> **What you should do**:
In the entries that follow, the first line to write out is the one containing "[KNIHA OPRAVDOVÉ JÍDLO PRO DĚTI JE", and the last is the one containing "[Tereza Broschová] (37, 28)". Reproduce that stretch exactly, with nothing before or after it.

(Stored items)
****************
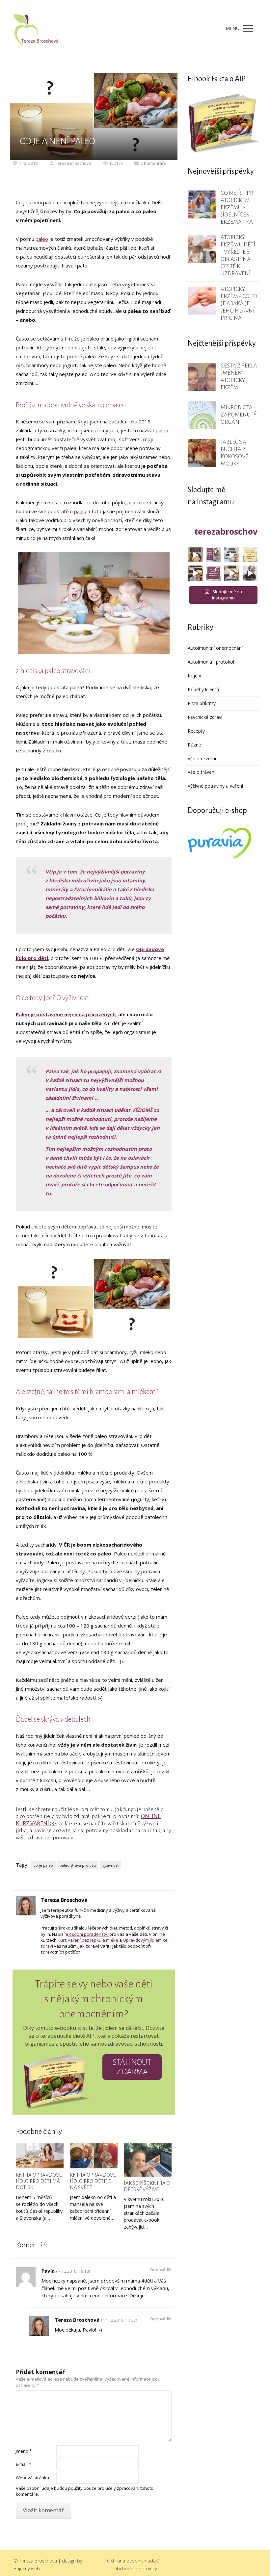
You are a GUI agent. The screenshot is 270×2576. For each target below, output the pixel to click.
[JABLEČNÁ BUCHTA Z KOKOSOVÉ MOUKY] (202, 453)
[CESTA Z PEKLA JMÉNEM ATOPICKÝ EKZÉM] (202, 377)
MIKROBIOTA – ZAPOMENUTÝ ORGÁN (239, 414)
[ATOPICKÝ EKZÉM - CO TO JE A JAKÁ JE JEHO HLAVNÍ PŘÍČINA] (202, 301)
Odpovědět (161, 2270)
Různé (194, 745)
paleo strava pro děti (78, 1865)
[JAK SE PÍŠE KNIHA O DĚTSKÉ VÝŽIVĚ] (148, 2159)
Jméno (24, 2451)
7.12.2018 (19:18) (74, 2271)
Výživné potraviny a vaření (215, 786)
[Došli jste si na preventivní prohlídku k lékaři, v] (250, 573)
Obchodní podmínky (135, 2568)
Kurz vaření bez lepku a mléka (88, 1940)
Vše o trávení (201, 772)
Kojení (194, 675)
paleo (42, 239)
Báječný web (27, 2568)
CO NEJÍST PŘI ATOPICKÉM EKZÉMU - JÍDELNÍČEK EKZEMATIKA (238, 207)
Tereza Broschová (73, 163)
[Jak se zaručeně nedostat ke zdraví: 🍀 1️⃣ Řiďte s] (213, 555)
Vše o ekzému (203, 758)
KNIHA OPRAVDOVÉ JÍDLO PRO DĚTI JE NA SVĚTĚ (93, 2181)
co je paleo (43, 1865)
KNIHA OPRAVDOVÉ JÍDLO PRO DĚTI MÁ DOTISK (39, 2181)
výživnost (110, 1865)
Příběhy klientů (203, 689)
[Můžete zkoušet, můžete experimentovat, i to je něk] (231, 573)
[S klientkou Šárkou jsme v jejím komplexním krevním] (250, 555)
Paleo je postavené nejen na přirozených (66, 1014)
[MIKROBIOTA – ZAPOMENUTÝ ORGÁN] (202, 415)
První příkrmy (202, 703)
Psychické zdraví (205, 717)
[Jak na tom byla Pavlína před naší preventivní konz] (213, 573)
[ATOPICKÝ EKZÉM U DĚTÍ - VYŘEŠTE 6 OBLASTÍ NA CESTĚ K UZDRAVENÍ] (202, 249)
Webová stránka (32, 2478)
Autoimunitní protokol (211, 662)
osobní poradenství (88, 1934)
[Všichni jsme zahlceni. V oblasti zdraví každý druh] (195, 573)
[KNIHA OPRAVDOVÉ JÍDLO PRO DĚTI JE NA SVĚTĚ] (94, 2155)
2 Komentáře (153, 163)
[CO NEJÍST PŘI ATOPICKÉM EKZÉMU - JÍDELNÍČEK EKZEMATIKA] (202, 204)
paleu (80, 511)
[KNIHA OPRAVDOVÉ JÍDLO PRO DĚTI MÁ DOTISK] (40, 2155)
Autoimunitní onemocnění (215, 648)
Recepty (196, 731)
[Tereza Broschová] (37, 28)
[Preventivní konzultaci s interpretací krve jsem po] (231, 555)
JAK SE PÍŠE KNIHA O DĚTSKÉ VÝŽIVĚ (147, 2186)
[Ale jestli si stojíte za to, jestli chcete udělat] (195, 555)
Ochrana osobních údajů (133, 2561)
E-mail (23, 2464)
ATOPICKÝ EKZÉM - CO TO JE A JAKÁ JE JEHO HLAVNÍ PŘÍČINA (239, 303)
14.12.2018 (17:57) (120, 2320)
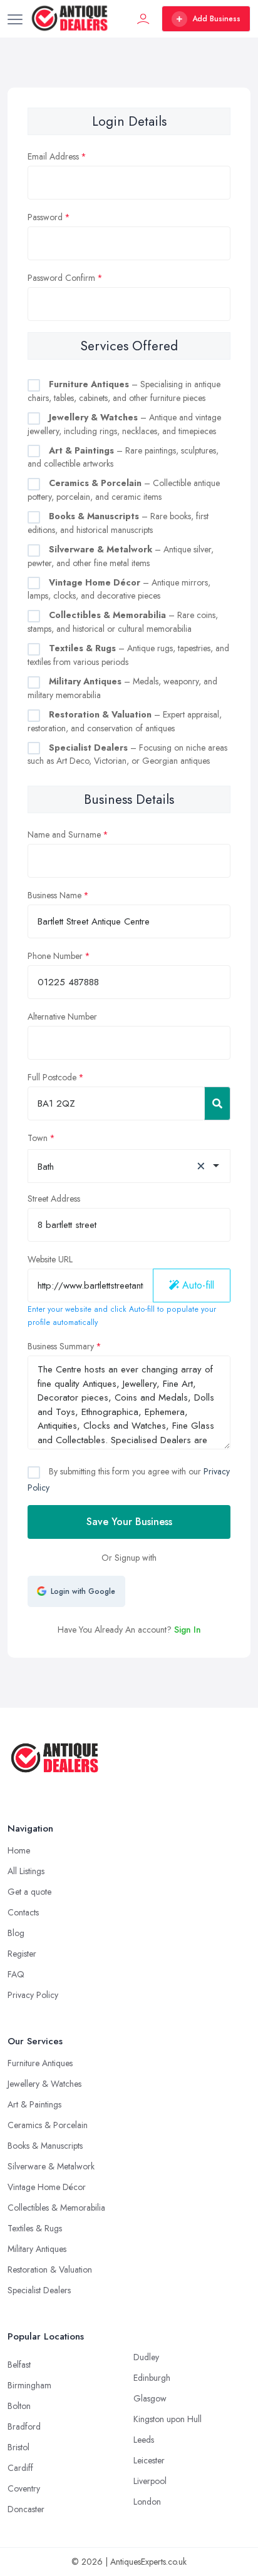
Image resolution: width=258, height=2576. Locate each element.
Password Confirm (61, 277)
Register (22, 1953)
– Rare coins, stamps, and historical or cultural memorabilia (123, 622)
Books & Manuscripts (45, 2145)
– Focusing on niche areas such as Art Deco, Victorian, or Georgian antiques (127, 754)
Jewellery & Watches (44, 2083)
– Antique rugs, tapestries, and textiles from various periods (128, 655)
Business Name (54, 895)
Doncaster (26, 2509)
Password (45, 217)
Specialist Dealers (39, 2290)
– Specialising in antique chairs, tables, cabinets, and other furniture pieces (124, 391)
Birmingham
****************
> **Output**:
[KNIHA OPRAVDOVÉ JÍDLO PRO DĚTI JE NA SVĚTĚ] (94, 2155)
2 Komentáře (153, 163)
[CO NEJÍST PŘI ATOPICKÉM EKZÉMU - JÍDELNÍČEK EKZEMATIKA] (202, 204)
paleu (80, 511)
[KNIHA OPRAVDOVÉ JÍDLO PRO DĚTI MÁ DOTISK] (40, 2155)
Autoimunitní onemocnění (215, 648)
Recepty (196, 731)
[Tereza Broschová] (37, 28)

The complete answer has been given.